Forum on Risks to the Public in Computers and Related Systems

ACM Committee on Computers and Public Policy, Peter G. Neumann, moderator

Volume 11 Issue 83

Wednesday 5 June 1991

Contents

o Electronic Gear Boxes at the Canadian Grand Prix
Lindsay F. Marshall
o Computer-controlled fuel system problems in 747-400
PGN
o KAL 007
PGN
o Thrust Reversal in the real world
anonymous
o VIPER lawsuit withdrawn
Martyn Thomas
o Listening?
Eric Florack
o Combatting the Network Monitors
Richard Johnson
o Re: Digital Fingerprints in California
Michael Robinson
o RFD: comp.online moderated
Robert Jacobson
o Correction Re: Writer steals stories via computer
Rodney Hoffman
o Amendation Re: Computers and Academic Freedom Groups Now at EFF.ORG
PGN
o Info on RISKS (comp.risks)

Electronic Gear Boxes at the Canadian Grand Prix

Lindsay "F." Marshall <Lindsay.Marshall@newcastle.ac.uk>
Wed, 5 Jun 91 12:30:30 BST
Mansell mystery deepens (The Guardian, 4 June 1991)

Mystery surrounds the precise cause of Nigel Mansell's dramatic retirement from
the Canadian Grand Prix on Sunday. But the fact that yet again it centred on
the electro-hydraulically actuated gearbox has led to murmurings in the
Williams camp that a manual-gearchange version of the current car should be
rushed through for the second half of the season.

Problems associated with the Williams FW14's gearbox have been responsible for
Mansell's retirement in four of this season's five F1 races.  Williams
immediate priority is to sort out the problem before the next grand prix in
Mexico City on June 16 by pinpointing why Mansell's car lost all drive on
Sunday with the chequered flag in sight.

The mystery deepened after the race when the car eventually returned to the
Montreal padock: it fired up immediately and the gearchange worked perfectly.
It all seemed to support the widely held view that today's breed of grand prix
car is becoming over-reliant on complex electronics for the efficient operation
of its engine.

This viewpoint is strongly supported by the Honda president Nobuhiko Kawamoto,
the man largely responsible for the Japanese company's pre-eminent position in
F1.  "We are in danger of introducing a breed of computerised dinosaur", he
said in Montreal.  We are facing a situation where the electronics may become
more comlpicated than the engines.
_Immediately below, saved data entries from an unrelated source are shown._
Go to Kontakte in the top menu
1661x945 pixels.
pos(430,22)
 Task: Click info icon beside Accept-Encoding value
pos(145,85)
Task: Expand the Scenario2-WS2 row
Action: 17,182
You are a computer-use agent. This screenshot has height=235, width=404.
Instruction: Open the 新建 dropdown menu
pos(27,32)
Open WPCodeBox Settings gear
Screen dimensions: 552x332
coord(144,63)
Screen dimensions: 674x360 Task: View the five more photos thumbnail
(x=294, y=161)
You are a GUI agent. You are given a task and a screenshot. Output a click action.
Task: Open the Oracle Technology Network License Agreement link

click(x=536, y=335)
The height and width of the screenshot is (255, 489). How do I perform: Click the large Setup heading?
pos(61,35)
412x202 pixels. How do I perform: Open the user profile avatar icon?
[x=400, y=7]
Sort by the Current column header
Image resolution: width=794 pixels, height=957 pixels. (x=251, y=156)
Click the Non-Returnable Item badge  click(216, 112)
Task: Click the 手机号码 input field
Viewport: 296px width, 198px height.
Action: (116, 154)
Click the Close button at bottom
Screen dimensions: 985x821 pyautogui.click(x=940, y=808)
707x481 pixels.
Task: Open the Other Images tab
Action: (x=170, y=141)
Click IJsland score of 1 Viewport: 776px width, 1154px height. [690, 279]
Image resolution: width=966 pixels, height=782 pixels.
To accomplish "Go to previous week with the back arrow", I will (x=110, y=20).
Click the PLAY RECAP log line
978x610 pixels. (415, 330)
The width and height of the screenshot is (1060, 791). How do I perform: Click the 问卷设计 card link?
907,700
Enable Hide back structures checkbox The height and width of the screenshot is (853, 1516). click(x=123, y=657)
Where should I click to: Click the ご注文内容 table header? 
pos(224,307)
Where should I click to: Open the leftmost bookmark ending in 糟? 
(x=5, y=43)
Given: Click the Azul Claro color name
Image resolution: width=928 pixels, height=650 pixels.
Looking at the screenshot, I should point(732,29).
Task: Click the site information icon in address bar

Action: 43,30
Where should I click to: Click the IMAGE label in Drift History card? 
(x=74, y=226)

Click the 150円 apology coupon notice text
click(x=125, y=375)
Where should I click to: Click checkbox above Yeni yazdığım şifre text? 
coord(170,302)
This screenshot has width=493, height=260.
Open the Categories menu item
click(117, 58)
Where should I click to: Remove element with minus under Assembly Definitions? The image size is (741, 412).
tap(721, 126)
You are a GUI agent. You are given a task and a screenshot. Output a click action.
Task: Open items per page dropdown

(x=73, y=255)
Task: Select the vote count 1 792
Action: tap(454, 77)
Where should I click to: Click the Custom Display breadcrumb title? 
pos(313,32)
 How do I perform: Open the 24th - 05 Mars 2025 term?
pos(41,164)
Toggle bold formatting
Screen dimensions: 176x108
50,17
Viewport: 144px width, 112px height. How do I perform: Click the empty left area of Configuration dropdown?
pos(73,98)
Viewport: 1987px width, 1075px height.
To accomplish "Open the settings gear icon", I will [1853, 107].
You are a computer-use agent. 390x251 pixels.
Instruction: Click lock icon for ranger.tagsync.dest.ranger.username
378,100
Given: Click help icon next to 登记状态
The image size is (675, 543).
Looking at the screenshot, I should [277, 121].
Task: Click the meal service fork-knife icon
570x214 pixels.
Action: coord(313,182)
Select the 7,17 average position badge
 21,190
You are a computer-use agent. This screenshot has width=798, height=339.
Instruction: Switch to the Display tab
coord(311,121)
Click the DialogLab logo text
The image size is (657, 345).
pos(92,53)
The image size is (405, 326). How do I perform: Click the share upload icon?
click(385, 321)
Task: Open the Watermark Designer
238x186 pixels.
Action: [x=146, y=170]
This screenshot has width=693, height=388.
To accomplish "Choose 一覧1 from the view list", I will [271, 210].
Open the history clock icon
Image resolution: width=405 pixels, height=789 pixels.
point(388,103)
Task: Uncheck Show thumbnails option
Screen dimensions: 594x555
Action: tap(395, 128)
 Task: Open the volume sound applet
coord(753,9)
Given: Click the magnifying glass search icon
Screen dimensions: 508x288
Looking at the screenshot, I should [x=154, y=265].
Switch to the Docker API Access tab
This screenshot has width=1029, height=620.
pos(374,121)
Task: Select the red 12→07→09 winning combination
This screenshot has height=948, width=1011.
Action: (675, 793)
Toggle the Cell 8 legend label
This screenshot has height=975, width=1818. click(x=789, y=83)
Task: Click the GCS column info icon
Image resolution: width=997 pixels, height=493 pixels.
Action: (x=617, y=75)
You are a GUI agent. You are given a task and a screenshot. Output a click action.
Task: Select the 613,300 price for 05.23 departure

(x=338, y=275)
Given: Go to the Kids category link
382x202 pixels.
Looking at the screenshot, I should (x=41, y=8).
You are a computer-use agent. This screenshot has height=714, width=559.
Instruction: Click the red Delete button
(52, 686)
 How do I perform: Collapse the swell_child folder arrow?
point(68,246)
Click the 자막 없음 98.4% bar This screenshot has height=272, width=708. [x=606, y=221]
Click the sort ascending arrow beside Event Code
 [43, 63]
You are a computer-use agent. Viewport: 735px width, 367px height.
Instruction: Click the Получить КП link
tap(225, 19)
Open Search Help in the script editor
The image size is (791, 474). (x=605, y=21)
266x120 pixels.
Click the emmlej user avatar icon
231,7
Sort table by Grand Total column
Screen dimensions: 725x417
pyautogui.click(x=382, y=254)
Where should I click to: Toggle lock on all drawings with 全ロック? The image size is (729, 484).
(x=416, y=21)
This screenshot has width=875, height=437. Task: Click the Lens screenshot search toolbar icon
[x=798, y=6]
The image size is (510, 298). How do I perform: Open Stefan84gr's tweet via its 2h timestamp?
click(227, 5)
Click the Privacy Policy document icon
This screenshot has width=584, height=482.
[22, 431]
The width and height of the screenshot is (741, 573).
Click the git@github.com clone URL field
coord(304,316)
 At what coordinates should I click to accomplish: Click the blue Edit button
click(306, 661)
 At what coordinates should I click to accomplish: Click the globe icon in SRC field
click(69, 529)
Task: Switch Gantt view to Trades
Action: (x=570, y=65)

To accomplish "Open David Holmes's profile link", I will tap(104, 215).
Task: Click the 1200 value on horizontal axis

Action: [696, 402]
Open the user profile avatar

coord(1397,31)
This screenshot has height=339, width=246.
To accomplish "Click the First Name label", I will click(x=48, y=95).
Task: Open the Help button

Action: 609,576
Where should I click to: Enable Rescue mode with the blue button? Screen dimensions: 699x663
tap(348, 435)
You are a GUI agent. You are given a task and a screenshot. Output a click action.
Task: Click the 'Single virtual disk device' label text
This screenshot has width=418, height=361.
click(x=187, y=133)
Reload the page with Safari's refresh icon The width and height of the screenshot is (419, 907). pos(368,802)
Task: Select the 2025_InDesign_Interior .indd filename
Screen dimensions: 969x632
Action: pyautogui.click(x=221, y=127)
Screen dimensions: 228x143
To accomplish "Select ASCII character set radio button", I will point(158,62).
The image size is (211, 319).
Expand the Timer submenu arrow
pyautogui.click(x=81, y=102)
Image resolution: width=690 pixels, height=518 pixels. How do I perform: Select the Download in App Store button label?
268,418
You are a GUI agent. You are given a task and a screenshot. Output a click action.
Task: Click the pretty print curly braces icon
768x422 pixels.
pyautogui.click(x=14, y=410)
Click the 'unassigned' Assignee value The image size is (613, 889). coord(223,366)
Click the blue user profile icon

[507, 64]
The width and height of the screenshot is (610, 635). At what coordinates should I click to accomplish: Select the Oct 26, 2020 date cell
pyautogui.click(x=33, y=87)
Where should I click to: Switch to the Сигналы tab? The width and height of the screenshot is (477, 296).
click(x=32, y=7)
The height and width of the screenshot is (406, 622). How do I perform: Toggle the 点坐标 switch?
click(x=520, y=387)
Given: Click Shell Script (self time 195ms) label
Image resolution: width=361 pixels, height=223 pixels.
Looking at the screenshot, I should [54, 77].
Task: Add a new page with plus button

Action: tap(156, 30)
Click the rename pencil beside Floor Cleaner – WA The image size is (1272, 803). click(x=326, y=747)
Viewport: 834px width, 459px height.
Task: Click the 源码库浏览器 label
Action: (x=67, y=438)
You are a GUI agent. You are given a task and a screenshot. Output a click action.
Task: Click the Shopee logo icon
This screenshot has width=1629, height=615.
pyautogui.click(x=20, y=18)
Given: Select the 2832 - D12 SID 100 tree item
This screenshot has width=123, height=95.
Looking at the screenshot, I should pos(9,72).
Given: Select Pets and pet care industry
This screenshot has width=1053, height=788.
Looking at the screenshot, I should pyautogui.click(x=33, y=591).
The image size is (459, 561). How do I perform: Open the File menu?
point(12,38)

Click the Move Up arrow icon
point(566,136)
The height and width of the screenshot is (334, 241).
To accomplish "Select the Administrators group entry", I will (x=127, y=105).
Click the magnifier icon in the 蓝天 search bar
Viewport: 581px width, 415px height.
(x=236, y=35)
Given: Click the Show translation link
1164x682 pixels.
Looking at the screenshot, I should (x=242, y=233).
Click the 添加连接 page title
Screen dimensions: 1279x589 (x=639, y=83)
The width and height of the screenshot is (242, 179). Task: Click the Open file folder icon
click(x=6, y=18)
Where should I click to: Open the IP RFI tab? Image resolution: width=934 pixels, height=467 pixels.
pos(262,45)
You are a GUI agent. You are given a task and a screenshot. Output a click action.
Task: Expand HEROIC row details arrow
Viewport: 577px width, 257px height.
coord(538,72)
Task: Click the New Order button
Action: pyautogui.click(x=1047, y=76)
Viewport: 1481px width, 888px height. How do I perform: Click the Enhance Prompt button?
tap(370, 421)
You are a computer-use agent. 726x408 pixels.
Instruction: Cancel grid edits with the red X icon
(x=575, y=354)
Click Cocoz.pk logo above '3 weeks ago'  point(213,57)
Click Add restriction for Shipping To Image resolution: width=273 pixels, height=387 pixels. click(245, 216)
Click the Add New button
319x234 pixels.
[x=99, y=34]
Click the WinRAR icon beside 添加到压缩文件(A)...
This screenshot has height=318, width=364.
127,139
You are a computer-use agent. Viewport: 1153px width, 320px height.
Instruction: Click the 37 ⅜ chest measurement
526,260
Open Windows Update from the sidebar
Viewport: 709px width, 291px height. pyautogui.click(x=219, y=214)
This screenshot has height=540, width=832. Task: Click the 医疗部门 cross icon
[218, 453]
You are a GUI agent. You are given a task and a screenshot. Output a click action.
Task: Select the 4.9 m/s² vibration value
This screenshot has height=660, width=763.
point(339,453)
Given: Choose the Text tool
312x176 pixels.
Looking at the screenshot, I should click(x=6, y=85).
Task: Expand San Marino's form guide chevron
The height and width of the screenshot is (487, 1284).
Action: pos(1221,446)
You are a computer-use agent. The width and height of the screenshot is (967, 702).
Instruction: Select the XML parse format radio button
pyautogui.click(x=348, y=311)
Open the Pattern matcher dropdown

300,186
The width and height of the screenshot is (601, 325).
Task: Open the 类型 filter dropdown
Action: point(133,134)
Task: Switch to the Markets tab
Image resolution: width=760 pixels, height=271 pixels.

This aspect of F1 threatens to become ever
more expensive".

In the race, Gerhard Berger's McLaren-Honda retired after only four laps with
just such a malfunction of its engine-management computer.  Meanwhile, McLaren
have a similar gearbox to William's under development, but the team chief Ron
Dennis will not compromise his cars' competitiveness until he is satisfied the
system is bulletproof.


Computer-controlled fuel system problems in 747-400

"Peter G. Neumann" <neumann@csl.sri.com>
Wed, 5 Jun 91 11:57:36 PDT
Richard Fairley picked up the Mainichi Daily News as he was boarding a 747-400
to return from Narita to San Francisco on Saturday, 1 June, and found on the
front page an article on a 747-400 fuel problem experienced at the end of March
on a NY-to-Narita JAL flight.  I do not recall seeing a report of this before
in the U.S. press.  I abstract from the article somewhat tersely, as follows:

  The 747-400 (popularly known as the high-tech jumbo) has five fuel tanks,
  with 13+38+52+38+13 tons of fuel distributed with lateral symmetry, the 52
  being in the fuselage.  The computers are programmed to automatically draw
  from the 52, then the two 38s until they approach 13 tons, at which point
  all four wing tanks are used simultaneously to maintain proper weight
  distribution across the wingspan.  On this particular flight, the outer wing
  tanks were depleted prematurely, while the fuselage tank was not depleted.
  The result was that the wings were too light, arching the wings upward.  The
  operating ratio limits were exceeded.  The fuselage tank is supposedly
  pressurized at twice the wing tanks so that the outer tank valves can remain
  open.

Fairley commented: "I found it particularly interesting that the article
reports there was no trace of the abnormality.  If the problem had been more
severe, it is unlikely that the cause of a crash could ever have been
detected."  (The article notes that the incident was detected only because JAL
had been placing flight engineers as observers [this is a two-man cockpit-crew
aircraft] on its flights in an attempt to find design problems in the new
plane!)

PGN muses: Perhaps this could have begun with a loss of pressurization in the
fuselage tank, with the computer system doing exactly what it was programmed to
do, but with a false assumption about the actual pressure...


KAL 007

"Peter G. Neumann" <neumann@csl.sri.com>
Wed, 5 Jun 91 9:33:51 PDT
More is emerging on the KAL 007 shoot-down, 8 years later, resolving some of
the mysteries but leaving other ones.  Recent articles in Izvestia revealed
"that the Soviet Union lied after the shoot-down when it said it had attempted
to contact the errant airliner, that it did find the remains of the aircraft
(including the black box), and that it apparently uncovered no evidence that
the plane was on a spy mission."  But they also interviewed the pilot Lt.Col.
Gennadi Osipovich, who said, "I had no idea that it was a passenger
aircraft..."  Osipovich also stated that prior to the shoot-down the U.S. had
increasingly been violating Soviet airspace, including various reconnaissance
flights, presumably to calibrate the Soviet responsiveness.  One overflight of
15 minutes caused a reprimand for Osipovich himself, and had "put the Soviet
air command on edge."

An article in The Nation, 3 June 91, pp. 724-5 raised old several RISKS- and
technology-related questions that still seem unanswered:

  * Why had the U.S. tracking system failed to follow the plane and alert it?
    (or had it and is simply not admitting it?)
  * What had U.S. intelligence learned of the Soviet's responses?
  * Why were the U.S. radar tapes erased?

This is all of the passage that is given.